Rivalry and the Rules in Collective Problem‐Solving: Learning more about Open Innovation processes from the microeconomics of computer programing contests


Paul A. David, Stanford University and UNU-MERIT

If invention and innovation are conceptualized as problem-solving processes, “open innovation” refers
to a process in which commercially oriented holders of research and development problems seek the
help of problem-solvers who are external to their business organizations. When the terms of such
searches and the proffered rewards for an accepted solution do not restrict the information transactions
among the parties to strictly dyadic relations between the business enterprise and individual potential
problem-solvers, the arrangement has the potentiality to initiate the sponsored pursuit of “collective
discoveries and inventions”. One form that this has taken over a long stretch of recorded history is the
prize competition, and which recently has become the object of recrudescent popularity – drawing
revitalized interest from business corporations, non-profit foundations and government agencies, as the
most structured mode of “crowd-sourcing.” Seeking help from outside research resources in these ways
is no guarantee of success: organizational and procedural details will affect the motivations and may
shape the behaviors of the problem-solvers to whom the sponsoring firm has, in effect, “out-sourced”
the research. Yet, the externalization of the problem-solving process itself creates considerable
difficulties and costs of monitoring and learning about individual and collective behaviors of the
participating researchers. This may explain why, despite the widespread interest in sponsoring open
“prize competitions” to elicit better solutions to scientific, technological and social problems, only very
limited progress has been made in expanding the empirically grounded knowledge-base for designing
such competitions optimally within the constraints set by the character of the problem and the sponsor’s
aims and resources.

Written request
In the abstract on open innovation, which form of open innovation is called the most structured mode of "crowd-sourcing"?

Dataset extract
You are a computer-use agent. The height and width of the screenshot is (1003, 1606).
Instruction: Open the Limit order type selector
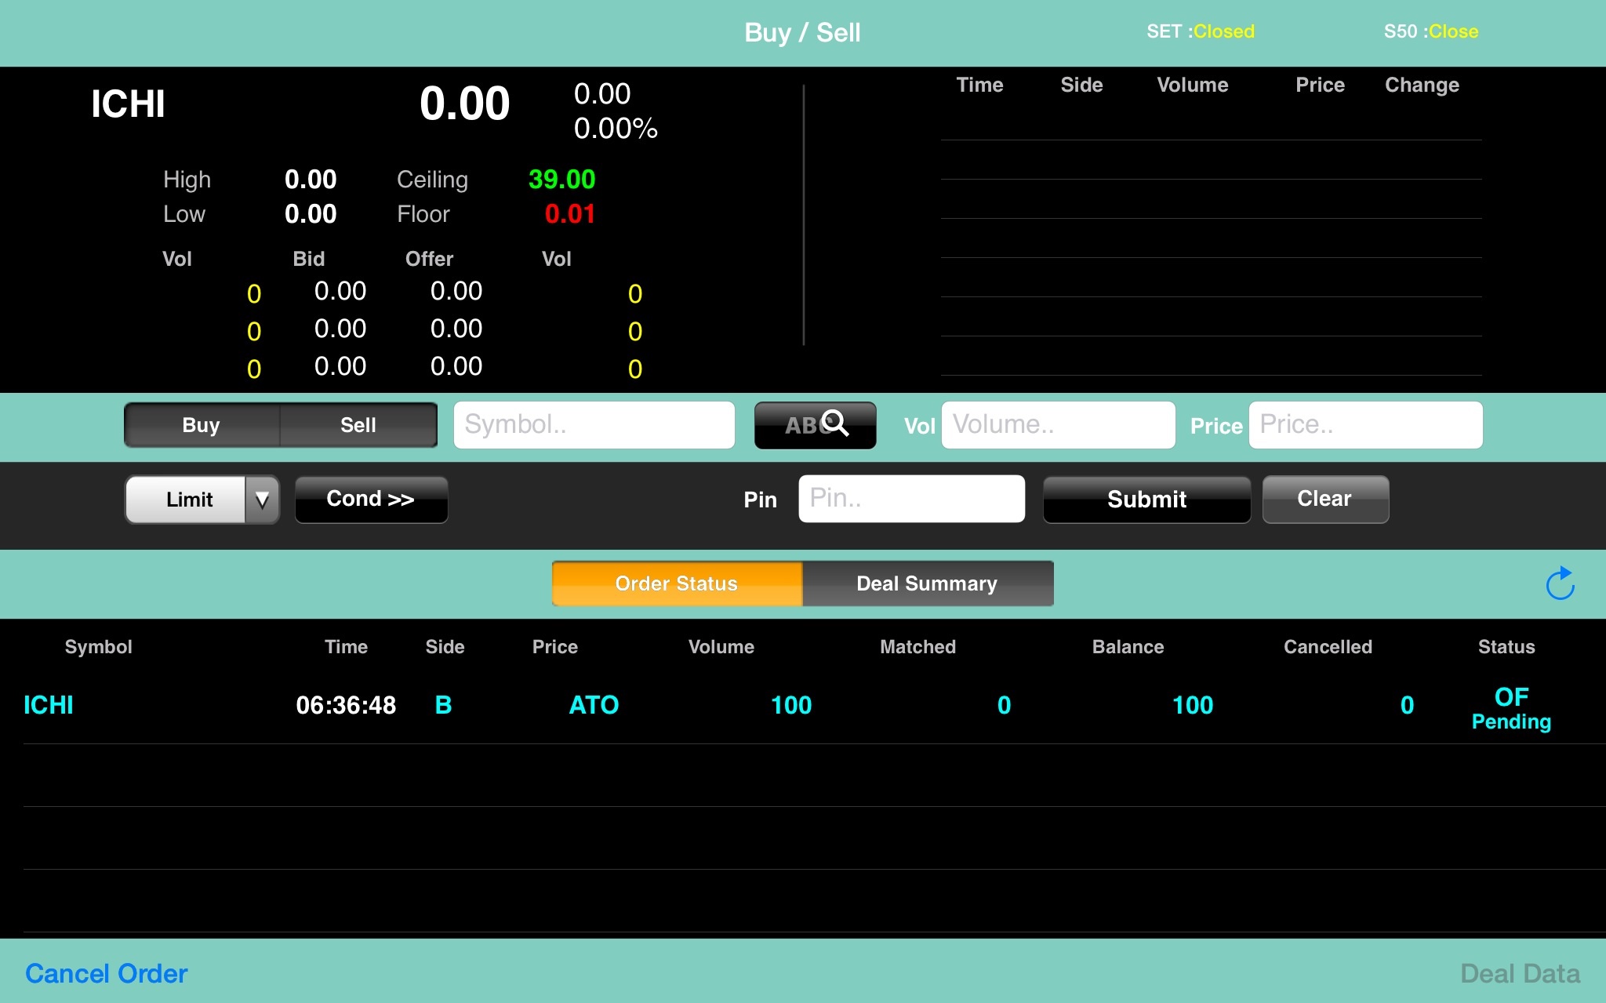click(x=188, y=500)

Task response
The prize competition.